In Algeria, Al Qaeda in the Islamic Maghreb (AQIM) commander Gouri Abdelmalik aka Khaled Abu Suleimane announced that he and his troops were breaking away from AQIM which according to him had `deviated from the true path’ and established themselves as the Caliphate Soldiers in Algeria (Jund-al-Khilafah). He made clear that this new grouping was now aligned to ISIS. Posting a communique on jihadi websites, Abdelmalik addresses the self-styled caliph of ISIS, Abu Bakr al-Baghdadi, `You have in the Islamic Maghreb men if you order them they will obey you’. In Tunisia, similar developments are occurring with the militants of the Uqba ben Nafi Brigade shifting allegiance from AQIM to ISIS. It is easy to understand the attraction to ISIS and the growing disenchantment of younger militants with Al Qaeda with its ageing leadership and its inability to carry out a major attack against the West. By contrast, ISIS with its slick recruitment videos, it carving out a large swathe of territory in Iraq and Syria and its military successes in spite of Western airstrikes is especially appealing to the youth.
For some groups, the appeal to of ISIS may be far more pragmatic.

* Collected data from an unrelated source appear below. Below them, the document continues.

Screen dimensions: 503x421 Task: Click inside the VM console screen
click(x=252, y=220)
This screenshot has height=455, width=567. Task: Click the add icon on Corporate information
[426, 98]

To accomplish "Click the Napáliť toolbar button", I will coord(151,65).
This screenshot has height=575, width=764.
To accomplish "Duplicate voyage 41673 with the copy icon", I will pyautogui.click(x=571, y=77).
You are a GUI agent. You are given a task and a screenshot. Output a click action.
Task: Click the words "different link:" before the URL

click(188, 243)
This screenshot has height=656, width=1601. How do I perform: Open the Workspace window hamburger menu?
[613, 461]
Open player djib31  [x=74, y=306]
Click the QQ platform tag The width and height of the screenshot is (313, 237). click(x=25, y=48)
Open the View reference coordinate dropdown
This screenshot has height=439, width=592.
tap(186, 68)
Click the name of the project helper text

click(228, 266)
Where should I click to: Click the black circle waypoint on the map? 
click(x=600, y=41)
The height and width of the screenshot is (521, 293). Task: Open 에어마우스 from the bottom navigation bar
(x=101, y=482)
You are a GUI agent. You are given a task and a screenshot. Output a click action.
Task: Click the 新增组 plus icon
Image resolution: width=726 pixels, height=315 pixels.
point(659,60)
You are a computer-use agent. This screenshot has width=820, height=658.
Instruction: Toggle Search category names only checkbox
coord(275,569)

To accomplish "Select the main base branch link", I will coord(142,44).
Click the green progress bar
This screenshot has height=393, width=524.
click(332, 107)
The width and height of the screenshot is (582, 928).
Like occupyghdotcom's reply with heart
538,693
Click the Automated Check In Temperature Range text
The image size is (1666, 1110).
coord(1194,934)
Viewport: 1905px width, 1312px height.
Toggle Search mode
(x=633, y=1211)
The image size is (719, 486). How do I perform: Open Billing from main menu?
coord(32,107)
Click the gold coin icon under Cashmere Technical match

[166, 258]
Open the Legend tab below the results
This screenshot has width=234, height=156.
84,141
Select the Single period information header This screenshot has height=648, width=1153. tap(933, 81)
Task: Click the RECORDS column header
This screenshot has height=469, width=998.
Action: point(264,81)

Boko Haram, meanwhile, has formed a tactical alliance with ISIS which means that the groups are sharing intelligence, tactics and materiel support. Alignment with ISIS may well have a decisive impact on power relations between these non-state groups with their rivals. In July 2014, as rival groups fought for control of Benghazi, Ansar al-Sharia’s alignment with ISIS proved decisive. Libyans who fought with ISIS in Iraq and Syria were then ordered to return to their home country and fight on the side of Ansar al-Sharia. These hundreds of battle-hardened veterans proved decisive in Ansar al-Sharia’s capture of several parts of Benghazi. The lesson learned for other Islamist groups on the continent could not be clearer – align with ISIS and you are assured of victory!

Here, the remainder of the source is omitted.